本作はリベリアでのゴムプランテーションでの過酷な労働を逃れてタクシードライバーとしてニューヨークに渡ったリベリア人移民の夢と希望、そして現実との葛藤を描いた作品。リベリアで撮影された長編映画としては史上2本目、またリベリア政府の公式支援を得た映画としては史上初になる。撮影は2013年に福永監督と少数精鋭のクルーで困難なリベリアロケを行われ、昨年には映画全体の約3割にあたるニューヨークのシーンを撮影するためにクラウドファンディングを行い、そこで集められた資金で残りのシーンが撮影された。
世界で活動し、意欲作を作り上げた福永壮志監督。映画界に新たな風を吹かすことは間違いなさそうだ。これからの彼の活躍を期待しよう。
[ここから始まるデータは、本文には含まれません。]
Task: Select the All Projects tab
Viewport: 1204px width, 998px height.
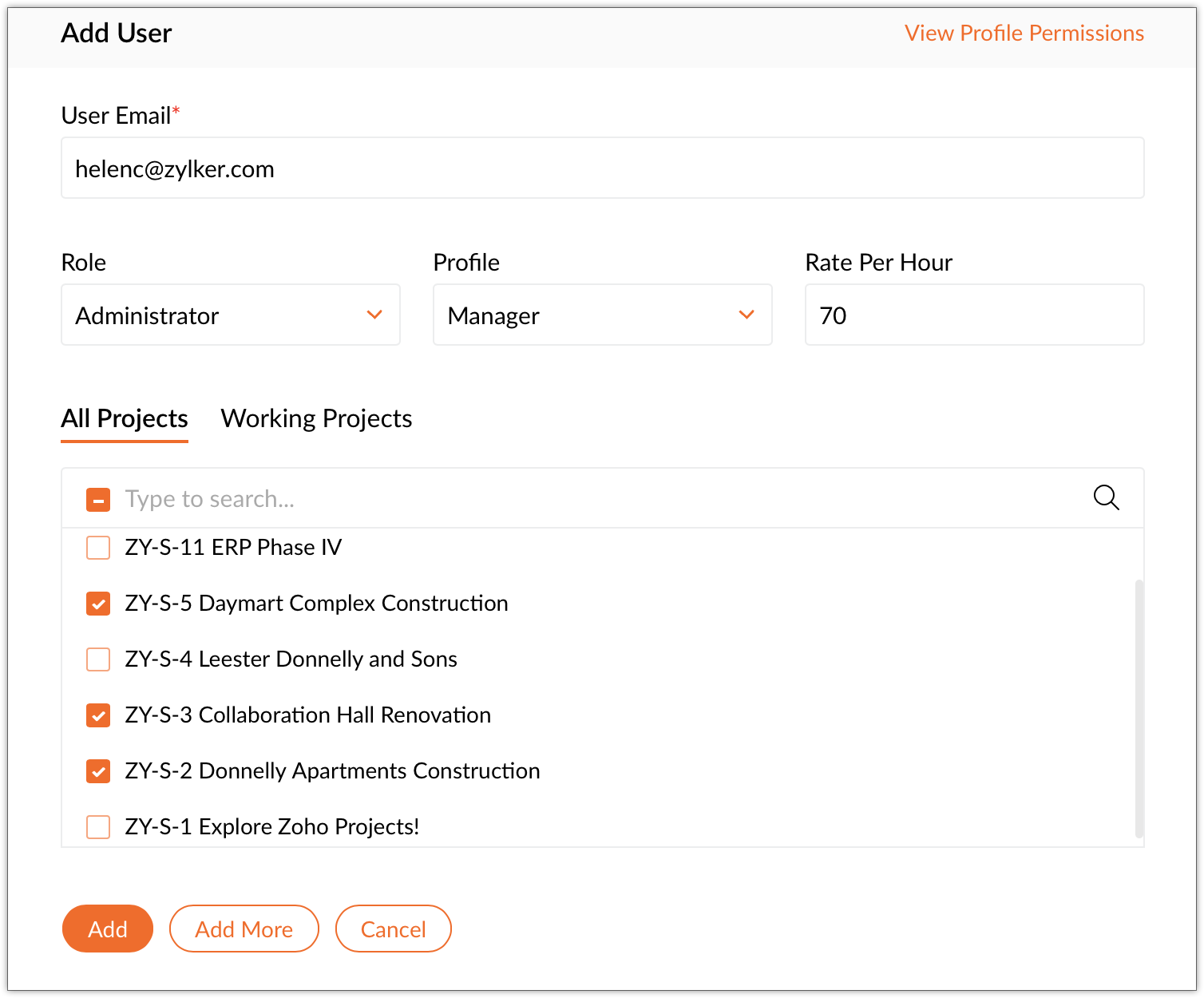Action: 125,418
text by Qetic・Rina Kawarai
『Out of My Hand』
2015.02.11(水)@CinemaxX7 他
上映開始:22:30〜
監督:福永 壮志
映画『Out of My Hand』あらすじ
リベリアにある巨大企業が経営するゴムプランテーションの労働者シスコは、過酷な労働環境の改善を求め働組合と共にストライキを起こすが、変わらぬ環境になすすべもなく仲間達と共に釣りやサッカーに明け暮れる。シスコは、企業の力に屈し元の生活に戻る仲間達を背に、15年前ニューヨークに移住した従兄弟のマーヴィンを通し、自分や幼い二人の子供の未来のために家族を残してニューヨークに移住することを決心する。
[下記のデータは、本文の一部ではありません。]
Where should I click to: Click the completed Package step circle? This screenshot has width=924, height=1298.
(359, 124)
ニューヨークへの移住後、リベリア人のコミュニティがあるスタテン島に身を置き、タクシードライバーとして働き出したシスコは、街の喧噪やそこで住む人々のペースに徐々に順応してゆく。より良い生活を手に入れたかのように思えたシスコだったが、 異なる生い立ちを持つ二人のリベリア人で元少年兵士のジェイコブと裕福な実業家ダニエルとの予期せぬ出会いを通し、自分のアイデンティティー と向き合うことになる。
監督のコメント
リベリアのゴムプランテーションの世界を知ることになったのは、そこでの労働者を追ったドキュメンタリー映画に編集として関わったことが始めでした。そのドキュメンタリーは、この映画の撮影監督村上涼による作品で未完成のままですが、その美しい映像を通して見た、過酷な状況の中でも尊厳を保ち、ひたむきに生きる労働者達の姿に胸を打たれました。僕達が日常生活で使うゴム製品の原料が採取される過程、それに関わる人達の姿も目撃したことも僕に大きな影響を与えました。インターネットで何もかも知ることができるようになった現代の情報化社会では、“知らない”ということも一つの選択として違う意味を持つようになったと感じる中、彼らの物語を世に伝えることに意義を見つけ、この映画の脚本の執筆を始めました。この映画を見た人が、心に響く何かを感じ取り、普段使う物の裏側に少しでも想いを馳せてもらえれば幸いです。極限的には、この物語は生まれながらに持った限界に立ち向かおうとする人間の話で、ポジティブで普遍的なメッセージを持つものだと信じています。
監督略歴
福永壮志(フクナガ タケシ)
2007年、ニューヨークのブルックリン大学在学中に脚本・監督した短篇映画で米国映画批評会議からStudent Awardを授与される。2012年に制作を開始した初長編映画『Out of My Hand』は、米国最大の自主映画支援団体、IFPが開催する初長編映画支援プログラム、Narrative Feature Labに選出された後、2015年に完成、ベルリン映画祭のパノラマ部門へ正式出品される。